• _Available records_
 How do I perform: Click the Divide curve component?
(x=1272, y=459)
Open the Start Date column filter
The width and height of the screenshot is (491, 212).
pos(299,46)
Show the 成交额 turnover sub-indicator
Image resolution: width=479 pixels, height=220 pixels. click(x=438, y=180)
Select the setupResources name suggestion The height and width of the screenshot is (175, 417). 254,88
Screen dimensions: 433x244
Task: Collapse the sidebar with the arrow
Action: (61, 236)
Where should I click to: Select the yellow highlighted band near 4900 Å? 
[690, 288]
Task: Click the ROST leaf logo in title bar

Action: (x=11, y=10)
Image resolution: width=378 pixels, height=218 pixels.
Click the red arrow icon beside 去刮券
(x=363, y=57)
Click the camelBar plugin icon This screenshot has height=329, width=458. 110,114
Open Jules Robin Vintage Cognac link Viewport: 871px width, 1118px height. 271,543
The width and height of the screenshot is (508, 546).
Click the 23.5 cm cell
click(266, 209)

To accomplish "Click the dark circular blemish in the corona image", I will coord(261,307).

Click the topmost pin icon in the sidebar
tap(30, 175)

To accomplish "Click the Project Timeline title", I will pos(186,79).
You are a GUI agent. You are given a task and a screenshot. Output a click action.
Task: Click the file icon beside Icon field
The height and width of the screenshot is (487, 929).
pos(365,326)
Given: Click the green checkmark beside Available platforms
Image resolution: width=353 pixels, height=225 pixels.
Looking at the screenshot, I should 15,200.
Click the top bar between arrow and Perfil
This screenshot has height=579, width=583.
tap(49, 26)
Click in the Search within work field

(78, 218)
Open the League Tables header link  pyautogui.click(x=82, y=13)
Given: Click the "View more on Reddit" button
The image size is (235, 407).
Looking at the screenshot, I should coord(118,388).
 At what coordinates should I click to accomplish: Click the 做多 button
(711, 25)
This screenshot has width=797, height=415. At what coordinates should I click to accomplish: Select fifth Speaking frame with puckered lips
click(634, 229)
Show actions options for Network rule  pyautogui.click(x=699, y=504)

• _What you have to do_
State how many lines in the entries above include the word "pyautogui"; reply with the number alone.

• _Answer area_
2